One clear fact I’ve come to discover with Twitter: Until you break the 100 followers mark, it doesn’t make a lot of sense…but that’s another blog post. Here, we’re talking retention.
But is that relevant entirely? Television is a “passive” activity, there’s little to not “activity”, generally you don’t interact with television. Which is a key point. We watch television because we want to “consume”, but in a passive way – we simply want to be entertained for a while. Twitter is an “active” engagement medium, it’s 2-way.
You can just read, but to get to get to a useful amount of information, you have to engage in the conversation. If you’re not engaging, you miss things. In some cases, you might only engage with 10 people; and that’s fine, since that’s the only 10 people you care to engage with. Everyone else is moot.
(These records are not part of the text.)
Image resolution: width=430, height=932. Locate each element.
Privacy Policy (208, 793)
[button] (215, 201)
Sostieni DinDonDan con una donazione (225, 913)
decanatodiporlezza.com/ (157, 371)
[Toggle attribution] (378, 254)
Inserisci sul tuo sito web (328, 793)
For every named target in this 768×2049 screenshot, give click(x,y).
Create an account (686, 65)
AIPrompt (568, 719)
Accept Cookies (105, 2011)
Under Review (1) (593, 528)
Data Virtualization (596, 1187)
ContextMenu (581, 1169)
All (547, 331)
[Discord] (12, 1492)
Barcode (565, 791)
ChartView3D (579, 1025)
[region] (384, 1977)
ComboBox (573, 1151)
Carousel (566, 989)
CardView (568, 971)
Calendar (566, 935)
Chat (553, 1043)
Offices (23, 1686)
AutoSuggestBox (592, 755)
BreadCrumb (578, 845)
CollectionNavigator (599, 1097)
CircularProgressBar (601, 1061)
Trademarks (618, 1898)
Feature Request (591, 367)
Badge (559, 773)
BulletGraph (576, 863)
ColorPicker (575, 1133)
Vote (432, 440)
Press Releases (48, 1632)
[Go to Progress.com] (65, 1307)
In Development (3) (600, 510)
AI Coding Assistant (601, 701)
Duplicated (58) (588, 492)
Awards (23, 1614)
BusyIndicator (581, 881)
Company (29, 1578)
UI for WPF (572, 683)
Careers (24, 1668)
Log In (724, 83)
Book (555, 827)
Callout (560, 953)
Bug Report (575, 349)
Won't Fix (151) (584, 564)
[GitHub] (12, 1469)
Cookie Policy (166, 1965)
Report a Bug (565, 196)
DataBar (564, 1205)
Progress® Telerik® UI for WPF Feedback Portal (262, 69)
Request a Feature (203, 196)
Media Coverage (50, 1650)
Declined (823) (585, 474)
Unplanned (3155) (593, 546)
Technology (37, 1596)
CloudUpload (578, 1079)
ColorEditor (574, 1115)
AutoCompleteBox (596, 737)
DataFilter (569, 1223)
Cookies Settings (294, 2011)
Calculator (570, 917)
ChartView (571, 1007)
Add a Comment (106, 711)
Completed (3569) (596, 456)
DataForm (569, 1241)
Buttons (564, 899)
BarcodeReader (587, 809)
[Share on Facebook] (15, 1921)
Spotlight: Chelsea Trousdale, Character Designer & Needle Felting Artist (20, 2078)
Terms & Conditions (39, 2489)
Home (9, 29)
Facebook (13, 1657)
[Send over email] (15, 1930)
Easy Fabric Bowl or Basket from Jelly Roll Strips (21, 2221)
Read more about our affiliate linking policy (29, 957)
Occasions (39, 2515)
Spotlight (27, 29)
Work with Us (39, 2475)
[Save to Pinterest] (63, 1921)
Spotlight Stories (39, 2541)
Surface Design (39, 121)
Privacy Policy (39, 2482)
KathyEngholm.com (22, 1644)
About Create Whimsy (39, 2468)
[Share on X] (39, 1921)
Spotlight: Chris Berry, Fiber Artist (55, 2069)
I don’t think it’s a comparable metric. The two mediums are very different, therefore, retention is not really the metric is it? Rather, I think the metric should be “engagement” and you don’t engage on TV, you watch. Twitter is “active” and television is “passive”. Two different objectives. In my view, Nielson is approaching the issue in entirely the wrong way and comparing Twitter to Television is like comparing well, oh dear, apples to windows.
What do you thunk?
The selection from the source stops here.